Tu regardes ta petite sœur avec détresse, elle qui a témoignée de la scène à l'amphithéâtre auparavant. Elle baisse les yeux, visiblement effrayée par les événements qui l'entouraient.

   – C'est encore pour de la drogue, ou il a causé des troubles?
   – J'ai rien fait papa. Je te le promet! C'est-

Avant même que tu ne le réalises, une douleur aiguë s'éclate contre ta joue.

   – Ce n'est pas à toi que je parles!

Il te regarde te couvrir le visage avec des yeux rouges, glaçants de colère. Ta gorge se mit à se serrer assez pour qu'aucun autre son ne puisse sortir, tel qu'il l'attendait.

   – Tu n'as toujours été qu'un sale menteur!

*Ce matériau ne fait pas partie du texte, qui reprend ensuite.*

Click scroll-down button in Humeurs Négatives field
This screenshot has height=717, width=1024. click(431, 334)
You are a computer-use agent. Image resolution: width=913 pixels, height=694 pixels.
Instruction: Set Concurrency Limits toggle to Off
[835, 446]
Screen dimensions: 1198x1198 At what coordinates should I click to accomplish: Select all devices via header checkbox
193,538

Bordel, tu nous fais honte! il se mit à hurler. Est-ce que tu penses à l'exemple que tu donnes à ta petite sœur?!

Lorsqu'elle se retrouve pointée du doigts, Shirley se tasse encore plus dans sa chaise avec détresse.
Tu ne sais même pas ce qu'il s'est passé... Tes poings se serrent sans que tu t'en rendes compte.

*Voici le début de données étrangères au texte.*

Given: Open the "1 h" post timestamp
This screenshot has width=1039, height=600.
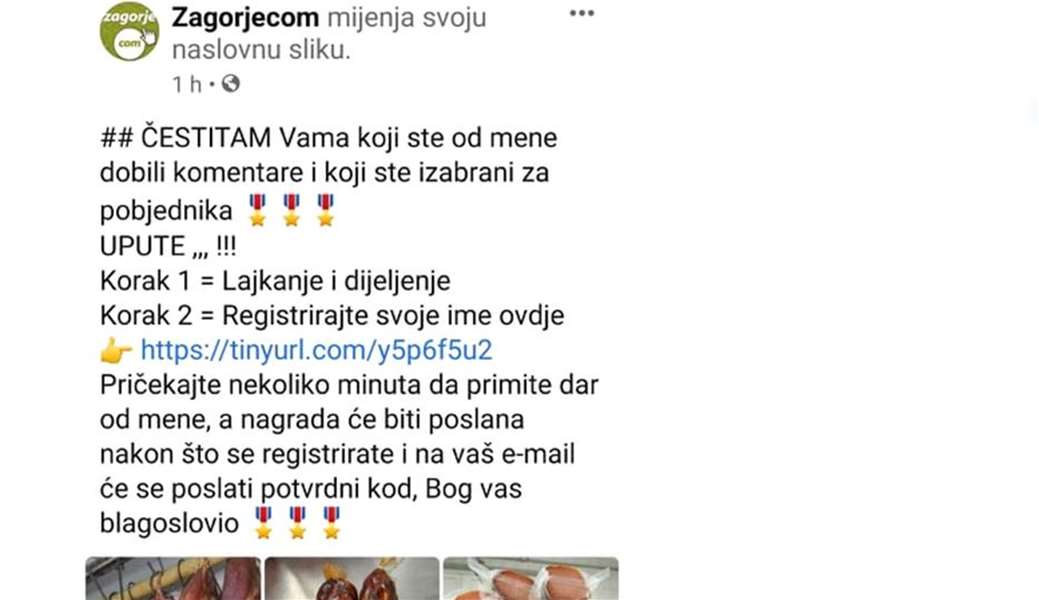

Un instant s'écoule avant qu'il ne lâche un soupir, et s'assoit de nouveau. Tu le regardes, sans réellement savoir s'il s'agit de la fin de ton cauchemar, avant qu'il ne prenne de nouveau la parole.

   – Casse-toi.

Tu restes planté là, le fixant avec amertume pendant qu'il descend en une seule fois son verre de vin blanc.
«Casse-toi». Aujourd'hui encore, tu n'auras pas le droit de manger.
«Casse-toi.». Ne t'en fais pas papa, je suis déjà cassé.

Tu finis par quitter quelque peu hâtivement le salon avant qu'il ne se répète plus vigoureusement, comme ce serait son genre de le faire.
Dans ces moments là, où l'émotion t'abîme le coeur, tu sais où aller.